Baianese – Incrocio pericoloso all’uscita del casello autostradale di Baiano: il territorio chiede due nuove rotatorie

Nel Baianese, la proposta di realizzare almeno una rotonda sul raccordo autostradale di Baiano è tornata con forza tra le priorità percepite dagli abitanti — ed elettori — del comprensorio. Da anni l’incrocio appena fuori dal casello è considerato uno dei punti più delicati della viabilità locale: un nodo complesso, teatro di numerosi incidenti, anche gravi, che hanno consolidato l’idea di una criticità strutturale della rete viaria. Una situazione che, nel tempo, ha alimentato la sensazione di un territorio in attesa di risposte concrete da parte degli enti sovracomunali, mentre — esaurita la bagarre elettorale — poco o nulla sembra muoversi, fatta eccezione per i soliti e ristretti e interscambiabili “cerchi magici” della politica.

Il traffico lungo la Variante di Mugnano del Cardinale, cresciuto in modo significativo negli ultimi anni, ha reso la gestione dell’incrocio ancora più complessa. Le due arterie — la Variante e il raccordo che collega il casello alla Nazionale — si intersecano in un modo che, per chi proviene da Baiano (ma non solo), può creare una zona di visibilità ridotta. Non è raro che gli automobilisti siano costretti ad avanzare oltre la linea di arresto per verificare l’arrivo di altri veicoli: un gesto istintivo, comprensibile, ma potenzialmente critico se un’auto sopraggiungesse a velocità sostenuta.
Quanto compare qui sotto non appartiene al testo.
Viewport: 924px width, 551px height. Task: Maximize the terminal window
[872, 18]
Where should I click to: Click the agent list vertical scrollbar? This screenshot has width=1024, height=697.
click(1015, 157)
Sul fronte della segnaletica orizzontale, diversi cittadini hanno segnalato nel tempo alcune presunte anomalie nella sua collocazione. Senza entrare nel merito tecnico — che spetta agli organi competenti — potrebbe essere utile valutare un adeguamento, anche provvisorio, in attesa di interventi più strutturali. Un semplice riposizionamento contribuirebbe a migliorare la percezione del rischio e la sicurezza complessiva dell’incrocio.

Ma un intervento strutturale sarebbe un’occasione importante per dimostrare, in modo visibile, tangibile e duraturo l’impegno delle istituzioni locali verso l’intera comunità. Un intervento che non parlerebbe a singoli gruppi, ma all’intero territorio, mostrando una volontà di programmazione e cura che va oltre le contingenze politiche.

Dopo la rotonda di Mugnano del Cardinale, all’inizio della Circumvallazione, e quella — particolarmente strategica — realizzata dal sindaco di Baiano, Enrico Montanaro, oggi anche titolare di una delega provinciale di rilievo, il territorio potrebbe beneficiare di un ulteriore passo avanti. Due nuove rotatorie: una in corrispondenza dell’incrocio del raccordo autostradale e un’altra, adeguatamente progettata, lungo la Nazionale tra l’uscita dell’autostrada e viale Michelangelo. Sarebbero il completamento logico di un piano viario che, negli ultimi anni, ha già dimostrato come interventi mirati possano migliorare sensibilmente la sicurezza e la fluidità del traffico.

Il Baianese, comprensorio significativo e potenziale polo di riferimento per l’Irpinia — se considerato nella sua unità sarebbe il terzo centro dopo Avellino e Ariano Irpino — meriterebbe infrastrutture all’altezza della sua crescita e della consistenza del suo bacino elettorale. Oggi può contare su rappresentanti autorevoli in Provincia, in Regione e negli organismi di partito: una condizione favorevole che potrebbe trasformare una richiesta storica in un segnale concreto di attenzione verso il territorio.

La sicurezza stradale non è solo una questione tecnica, ma un valore civico. E quell’incrocio, divenuto nel tempo simbolo di criticità e attese, potrebbe finalmente trovare una soluzione definitiva: una rotatoria che chiuda una pagina lunga decenni e apra una nuova fase di serenità per automobilisti e residenti, e un’altra che renda più fluido il traffico sulla Nazionale.